Cai Chusheng (1906-1965) traversed a road of realism with Chinese characteristics. Most of the films he produced and directed reveal the social contradictions of modern China in a penetrating way, condemn the old society and the corruption of the ruling class, show the heart of the masses, and called for the arrival of liberation. His films had clear-cut artistic characteristics, complicated and moving plots, and detailed portrayals of the characters. Well knit and rich in connotation, they showed various aspects of the traditional ethics of the Chinese nation.
The Life of Fishermen created the highest box-office record in the 1930s and The Spring River Flows East(co-directed with Zheng Junli) created the highest box-office record in the 1940s.The Spring River Flows East in particular shows Cai Chusheng's skill at praising the true, the good, and the beautiful and his lashing out at the false, the evil, and the ugly by means of comparison and other cinema-to-graphic techniques and according to the aesthetic demands and standards of appreciation of the audience. This epic film has a broad social background, a great variety of events, many characters with complicated relations, and a long time span.
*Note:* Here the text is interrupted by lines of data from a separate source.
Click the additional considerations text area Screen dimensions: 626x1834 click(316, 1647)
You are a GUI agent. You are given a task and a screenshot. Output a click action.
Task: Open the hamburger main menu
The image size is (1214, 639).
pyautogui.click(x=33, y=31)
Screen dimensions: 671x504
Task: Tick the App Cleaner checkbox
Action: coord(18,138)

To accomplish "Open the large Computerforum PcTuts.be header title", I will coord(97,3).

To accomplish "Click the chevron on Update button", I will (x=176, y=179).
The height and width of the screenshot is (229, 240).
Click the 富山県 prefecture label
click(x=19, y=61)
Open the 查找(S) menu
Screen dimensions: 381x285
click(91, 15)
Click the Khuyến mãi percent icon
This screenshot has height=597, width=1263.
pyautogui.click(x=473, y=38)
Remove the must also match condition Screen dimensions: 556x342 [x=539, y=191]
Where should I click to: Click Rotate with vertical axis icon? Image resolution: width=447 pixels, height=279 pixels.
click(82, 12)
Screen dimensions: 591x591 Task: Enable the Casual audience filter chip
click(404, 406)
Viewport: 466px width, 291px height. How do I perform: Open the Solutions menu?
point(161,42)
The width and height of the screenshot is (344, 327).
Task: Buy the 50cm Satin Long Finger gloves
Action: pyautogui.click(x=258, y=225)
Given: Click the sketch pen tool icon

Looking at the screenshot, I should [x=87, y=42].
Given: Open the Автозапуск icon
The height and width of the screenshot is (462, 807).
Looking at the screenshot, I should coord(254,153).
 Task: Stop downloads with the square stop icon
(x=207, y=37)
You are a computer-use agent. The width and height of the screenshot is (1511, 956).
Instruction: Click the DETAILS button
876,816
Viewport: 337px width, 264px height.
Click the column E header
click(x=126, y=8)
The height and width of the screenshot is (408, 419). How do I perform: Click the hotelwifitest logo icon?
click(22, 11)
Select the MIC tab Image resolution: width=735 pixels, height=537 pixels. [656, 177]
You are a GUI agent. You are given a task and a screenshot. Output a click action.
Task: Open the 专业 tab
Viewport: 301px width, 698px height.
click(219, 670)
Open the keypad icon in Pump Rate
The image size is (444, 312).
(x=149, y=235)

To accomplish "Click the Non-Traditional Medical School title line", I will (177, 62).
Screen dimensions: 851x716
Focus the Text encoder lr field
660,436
But the film features a clear, logical arrangement of events to keep the beginning and the end in unity and coherence, leaving no lapses in the change of time.
This was a fine artistic effect achieved by Cai with his skilful application of the traditional Chinese techniques of artistic expression. He also adopted a technique often seen in traditional Chinese novels, where each chapter is headed by a couplet giving the gist of its content, or the techniques used in opera to unfold the plot, all combined with interlacing and comparison by the use of montage, to achieve a change of scenes within the same time span and the development of the plot step by step till the film reaches its climax and conclusion. All the works written and directed by him were very much welcomed by Chinese audiences and still hold an important position in the annals of Chinese cinema.